Two witnesses told Morehead, who was then a prosecutor in Wyandotte County, that she was trying to send the wrong man to prison. Her duty under the law was not to get a conviction anyway, but to see justice done.

Morehead had also dated the judge in the McIntyre case, J. Dexter Burdette, and neither of them thought to disclose that fact.

How many cases did she have before Burdette while they were still involved? Yale Law’s Lawrence Fox, who specializes in legal ethics, testified in a hearing for McIntyre that “Nothing, it seems to me, could more taint a proceeding than that kind of relationship” between a judge and prosecutor “even after it’s over, long after it’s over.”

On Monday, when we reached McIntryre and told him that Morehead had been reassigned, he said that’s a victory for anyone else she’d ever prosecute, not only the innocent.

Prosecutors “have an obligation to do it the right way,” he said. “Even while I was being prosecuted wrongfully, I was still expecting her to do her job. She was supposed to protect me, too.” By following the law.

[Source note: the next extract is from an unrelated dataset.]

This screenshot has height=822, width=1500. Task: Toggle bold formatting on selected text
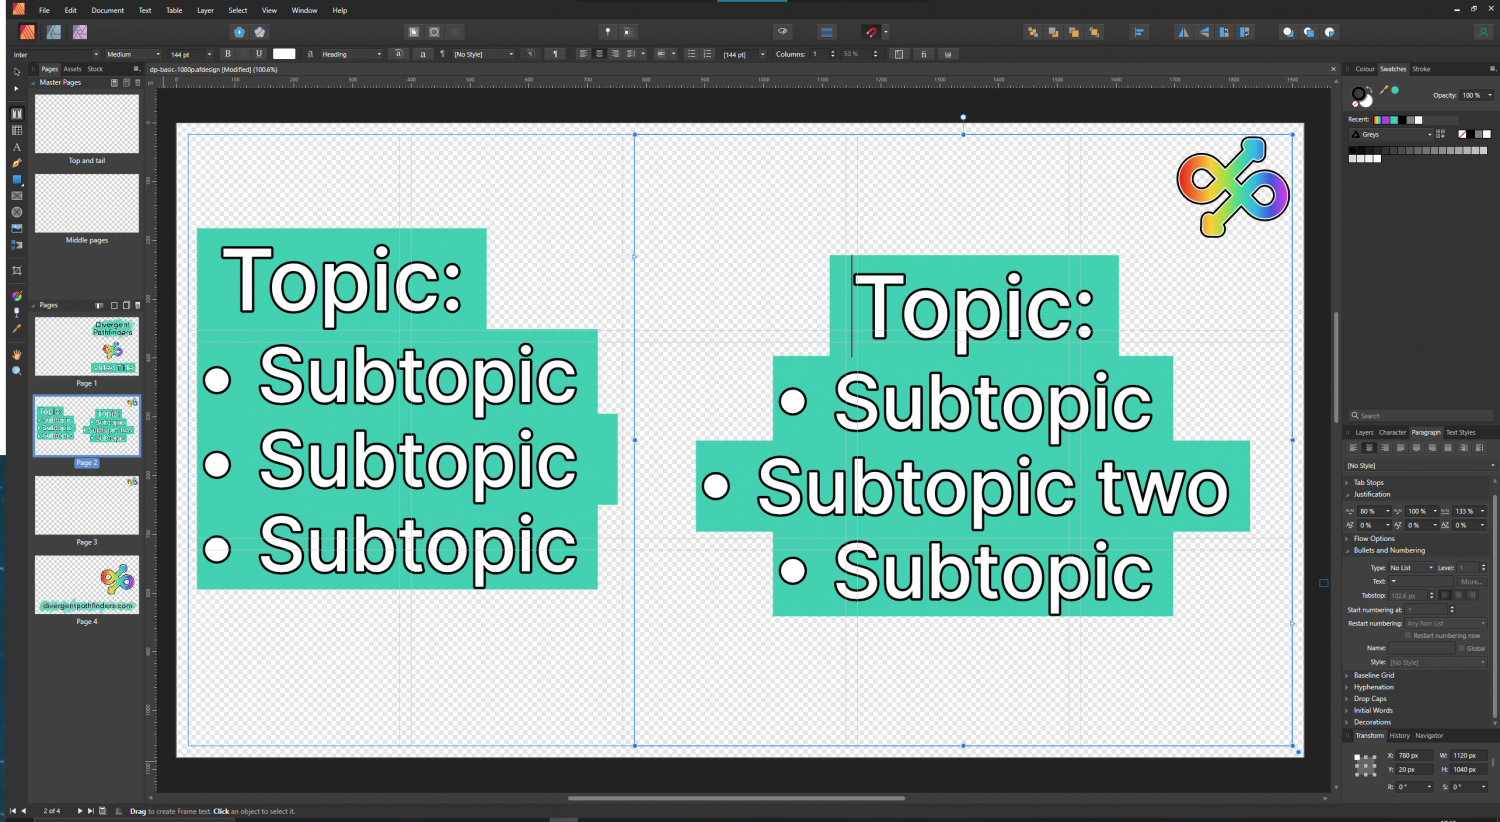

Niko Quinn, who saw her two cousins killed in the murders McIntyre went away for, says Morehead told her that she’d either say under oath that she’d seen 17-year-old McIntyre shoot them, or “I’ll throw your Black ass in jail and you’ll never see your children again.”

Repeatedly, Quinn says, she told Morehead that McIntyre wasn’t guilty. And again and again, what she heard back was that that was the wrong answer. After finally giving in to the pressure to testify against McIntyre, she said, she was so upset that she stepped down from the stand, walked home and tried to take her own life. On Monday, Quinn said that Morehead should have been fired rather than just moved to the civil side.

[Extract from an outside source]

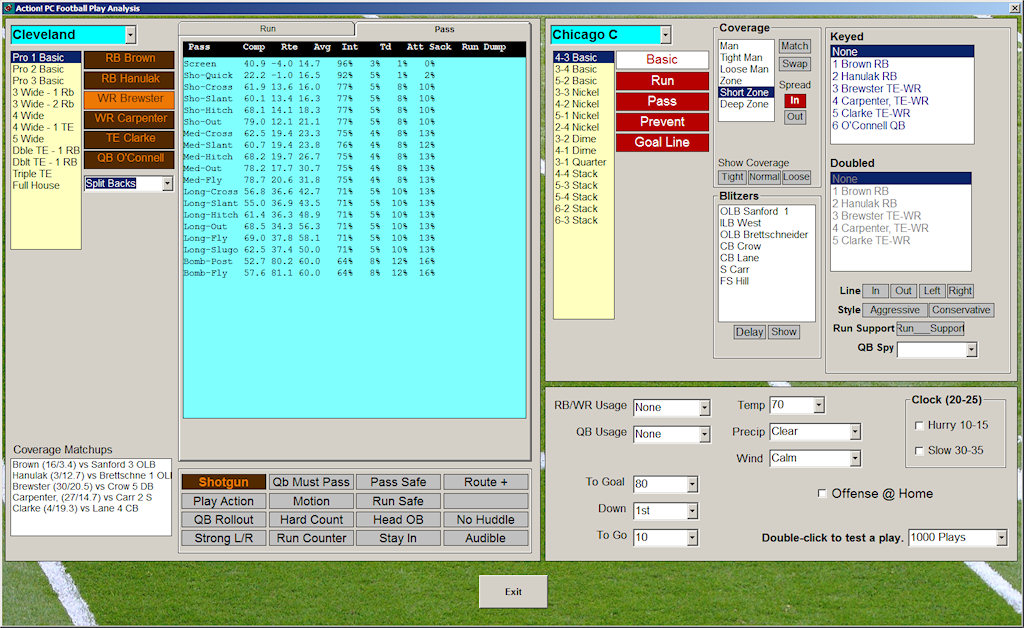Toggle the Shotgun formation button
The width and height of the screenshot is (1024, 628).
pyautogui.click(x=224, y=482)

“She should be fired because she abused her power and destroyed people’s lives, including mine,” Quinn said. “I will never be the same.”

Deione Burt, who served 9 years on a drug charge that Morehead prosecuted as a U.S. attorney, was not innocent, and Burt doesn’t claim otherwise. But she does accuse Morehead of improving the case against her by drafting a woman she didn’t even know to lie about her on the witness stand. And Morehead herself told the court things about her that weren’t true, Burt said. “She said I had a drug house and that I was on drugs and all that was lies. I had never been in trouble before, and she treated me like garbage.”

In 2017, a judge found Morehead to have committed prosecutorial misconduct by threatening a witness and only belatedly disclosing evidence in a drug case.

Former Kansas City, Kansas Police Detective Max Seifert is someone who was pushed out of the KCKPD as the result not of wrongdoing, but of right-doing. After he told the truth about a Drug Enforcement Administration agent who’d beaten a man in a road rage incident after a collision, he was forced into retirement for crossing “the thin blue line,” U.S. District Judge Julie Robinson wrote. “Seifert was shunned, subjected to gossip and defamation by his police colleagues and treated as a pariah. … The way Seifert was treated was shameful.”

On Monday, Seifert said no one had done more to slander his name than Morehead.

“I can only think of one word for her, and that’s ‘evil.’ After all the things she’s done, she should feel fortunate to still have a position there at all.”

Yes, she should. But given the almost unchecked power of prosecutors, this is still a step in the right direction.